Laying unceremoniously towards the end of Nvidia’s booth at a press event tonight was an early prototype of the Ultra, an Android 2.0 tablet developed by ICD.
It’s the same tablet (or slate — I’m as baffled as Harry by the terminology shift) that appeared briefly, of all places, on Late Night With Jimmy Fallon, a 7-inch tablet with all the trimmings: Wi-Fi, 3G, Webcam, MicroSD slot, 4 GB of internal memory and, of course, Nvidia’s formidable Tegra chip. An Nvidia representative promised more and better tablets at the company’s booth tomorrow, but I had to take a stab at this one tonight.
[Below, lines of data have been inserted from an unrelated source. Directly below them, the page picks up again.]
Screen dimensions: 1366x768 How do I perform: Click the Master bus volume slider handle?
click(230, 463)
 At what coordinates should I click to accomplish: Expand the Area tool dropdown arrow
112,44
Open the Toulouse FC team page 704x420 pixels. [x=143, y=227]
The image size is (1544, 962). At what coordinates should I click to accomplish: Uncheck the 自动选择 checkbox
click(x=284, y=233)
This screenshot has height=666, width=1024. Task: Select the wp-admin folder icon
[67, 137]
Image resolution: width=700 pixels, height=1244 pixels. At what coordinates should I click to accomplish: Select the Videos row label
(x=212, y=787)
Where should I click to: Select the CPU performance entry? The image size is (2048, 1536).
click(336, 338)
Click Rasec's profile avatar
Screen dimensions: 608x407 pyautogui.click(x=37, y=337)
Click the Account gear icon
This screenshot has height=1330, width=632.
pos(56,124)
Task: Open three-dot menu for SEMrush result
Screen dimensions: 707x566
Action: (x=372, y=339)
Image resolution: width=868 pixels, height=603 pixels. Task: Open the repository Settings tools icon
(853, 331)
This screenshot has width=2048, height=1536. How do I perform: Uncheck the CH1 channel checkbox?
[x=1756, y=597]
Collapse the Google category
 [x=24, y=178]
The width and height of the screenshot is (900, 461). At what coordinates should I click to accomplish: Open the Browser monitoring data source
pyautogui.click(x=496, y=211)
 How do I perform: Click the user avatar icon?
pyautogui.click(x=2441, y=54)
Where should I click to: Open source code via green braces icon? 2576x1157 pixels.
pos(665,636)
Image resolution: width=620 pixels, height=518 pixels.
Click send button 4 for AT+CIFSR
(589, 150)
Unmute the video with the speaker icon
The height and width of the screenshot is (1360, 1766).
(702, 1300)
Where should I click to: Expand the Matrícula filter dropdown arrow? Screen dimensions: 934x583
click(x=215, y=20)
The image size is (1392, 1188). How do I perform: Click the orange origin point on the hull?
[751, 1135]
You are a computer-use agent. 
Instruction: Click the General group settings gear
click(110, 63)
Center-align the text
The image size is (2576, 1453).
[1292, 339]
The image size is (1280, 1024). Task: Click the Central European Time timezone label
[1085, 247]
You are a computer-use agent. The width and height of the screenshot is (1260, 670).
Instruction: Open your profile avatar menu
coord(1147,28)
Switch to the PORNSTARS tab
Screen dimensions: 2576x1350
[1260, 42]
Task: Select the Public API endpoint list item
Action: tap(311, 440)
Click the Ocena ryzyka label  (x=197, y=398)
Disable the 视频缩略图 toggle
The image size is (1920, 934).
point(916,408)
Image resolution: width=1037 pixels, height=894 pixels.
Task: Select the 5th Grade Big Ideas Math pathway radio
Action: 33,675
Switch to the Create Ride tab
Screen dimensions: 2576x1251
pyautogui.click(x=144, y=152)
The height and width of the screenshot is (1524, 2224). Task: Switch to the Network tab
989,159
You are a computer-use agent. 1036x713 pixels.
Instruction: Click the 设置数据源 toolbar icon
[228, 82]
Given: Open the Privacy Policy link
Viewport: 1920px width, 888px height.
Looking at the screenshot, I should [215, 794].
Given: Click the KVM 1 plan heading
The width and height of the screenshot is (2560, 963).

The Ultra was a bit buggy, which explains why Nvidia wasn’t making a big deal of it. As soon as I picked it up, it crashed. Then it took a while to load up. Then the touch screen acted a bit dodgy. And yet, I walked away excited.
What most impressed me was the tablet’s speed and smoothness. Maybe it’s the iPhone effect, but lately I’ve become obsessed by this sort of thing. And because I’ve never seen Android running so smoothly — even the Nexus One phone on display elsewhere at the event showed some choppiness — using the Ultra was a pleasure. A 1080p version of Star Trek played without a stutter, and the e-reader function flipped nimbly between pages.
We don’t yet know what Apple has in store — or for that matter, whether Apple has anything in store at all — but even if it’s something completely surprising, I could get comfortable with Tegra and Android as purveyors of working class tabletslates. We’ll see what else is in store tomorrow.